(27 gennaio 2010 alle ore 17.40)
Da piccolo l'ho vista la Shoah.
Meglio, quello che la Shoah lasciò dietro di se.
Le ceneri, ancora fumanti, della Shoah.
Alla televisione, appena comprata.
Ma, quella non era la Shoah. No!
Era solo una pallida idea di ciò ch'era stata, la Shoah.
Ho visto i bulldozer spalare cataste di cadaveri dalle fosse di Dachau, Mauthausen, Buchenwald, Auschwitz o Treblinka.
Ho visto i bulldozer ammassare montagne di corpi.
Corpi che in vita erano stati. Un tempo.
Ed ora erano oggetti. Cose. Fatte di pelle e di ossa.
Cadaveri scheletriti di chi, strappato alla vita, una volta era stato un essere umano.
A quegli uomini hanno tolto i beni e la libertà.
L'identità e la dignità.

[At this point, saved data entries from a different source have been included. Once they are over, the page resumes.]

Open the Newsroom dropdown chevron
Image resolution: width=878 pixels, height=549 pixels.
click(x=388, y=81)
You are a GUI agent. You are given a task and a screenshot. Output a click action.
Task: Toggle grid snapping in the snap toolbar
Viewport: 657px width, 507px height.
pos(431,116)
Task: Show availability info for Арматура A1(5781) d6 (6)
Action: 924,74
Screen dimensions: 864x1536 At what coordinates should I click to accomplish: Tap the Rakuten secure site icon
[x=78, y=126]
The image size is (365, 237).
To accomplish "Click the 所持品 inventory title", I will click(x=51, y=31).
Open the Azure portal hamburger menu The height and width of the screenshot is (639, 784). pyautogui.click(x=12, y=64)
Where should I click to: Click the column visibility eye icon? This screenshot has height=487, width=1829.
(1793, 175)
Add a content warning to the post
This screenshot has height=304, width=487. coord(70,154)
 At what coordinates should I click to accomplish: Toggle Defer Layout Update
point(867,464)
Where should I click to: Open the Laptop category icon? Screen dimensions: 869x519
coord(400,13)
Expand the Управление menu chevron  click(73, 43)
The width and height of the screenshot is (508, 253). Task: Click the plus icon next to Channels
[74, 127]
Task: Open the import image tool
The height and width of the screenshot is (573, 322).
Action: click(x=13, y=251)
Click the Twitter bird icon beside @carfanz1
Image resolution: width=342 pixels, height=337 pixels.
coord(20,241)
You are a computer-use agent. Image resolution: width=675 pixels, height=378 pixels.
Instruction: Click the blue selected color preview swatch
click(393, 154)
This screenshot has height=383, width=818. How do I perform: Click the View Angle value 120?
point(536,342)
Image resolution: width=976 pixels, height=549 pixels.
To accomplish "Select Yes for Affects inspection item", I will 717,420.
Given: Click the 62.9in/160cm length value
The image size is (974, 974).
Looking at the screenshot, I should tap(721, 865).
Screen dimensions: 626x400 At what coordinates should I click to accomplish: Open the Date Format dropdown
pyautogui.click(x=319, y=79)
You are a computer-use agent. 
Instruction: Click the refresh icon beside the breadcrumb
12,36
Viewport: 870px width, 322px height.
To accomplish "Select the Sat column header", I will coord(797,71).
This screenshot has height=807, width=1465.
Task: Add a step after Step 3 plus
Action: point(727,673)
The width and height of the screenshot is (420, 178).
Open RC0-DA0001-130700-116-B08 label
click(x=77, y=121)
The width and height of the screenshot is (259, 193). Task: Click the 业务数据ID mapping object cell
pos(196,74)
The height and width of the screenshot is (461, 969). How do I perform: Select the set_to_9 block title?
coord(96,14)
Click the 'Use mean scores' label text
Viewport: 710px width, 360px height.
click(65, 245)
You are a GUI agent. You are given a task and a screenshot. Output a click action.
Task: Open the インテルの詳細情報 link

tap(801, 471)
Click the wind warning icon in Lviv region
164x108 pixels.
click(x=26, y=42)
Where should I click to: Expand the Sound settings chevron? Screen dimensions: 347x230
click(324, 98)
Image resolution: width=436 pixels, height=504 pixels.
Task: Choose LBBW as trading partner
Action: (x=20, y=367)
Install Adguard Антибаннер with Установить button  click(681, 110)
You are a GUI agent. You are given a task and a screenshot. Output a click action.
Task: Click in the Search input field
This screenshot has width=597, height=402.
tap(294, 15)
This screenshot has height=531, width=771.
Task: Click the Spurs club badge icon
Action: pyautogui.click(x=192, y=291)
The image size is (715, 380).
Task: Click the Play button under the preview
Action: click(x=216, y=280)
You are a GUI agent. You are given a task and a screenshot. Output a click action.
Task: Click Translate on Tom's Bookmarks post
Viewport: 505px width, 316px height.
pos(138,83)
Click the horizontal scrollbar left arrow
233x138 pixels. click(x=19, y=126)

L'amore e la pietà.
Infine, hanno tolto loro anche la vita.
Ma non sono riusciti a portare via la loro anima.
Un bel giorno d'estate, di vent'anni fa, sono andato a Dachau.
Dachau, Mauthausen, Buchenwald, Auschwitz o Treblinka è lo stesso.
Sono posti tutti uguali.
Cimiteri tristemente famosi.
Lì ho visto coi miei occhi cosa era stata la Shoah.
Lì ho visto montagne di scarpe che, un tempo, calzavano piedi umani.
Ho visto ciocche di capelli pettinati ogni sera, brulicanti di pidocchi.
Ho visto mucchi di denti, bianchi come perle oppure neri e marci.
Come ultimo pasto hanno mordicchiato una rapa o una radice di cavolo.
I più fortunati, fra quei denti cavati, hanno assaporato, per l'ultima volta, il gusto di una carota marcia.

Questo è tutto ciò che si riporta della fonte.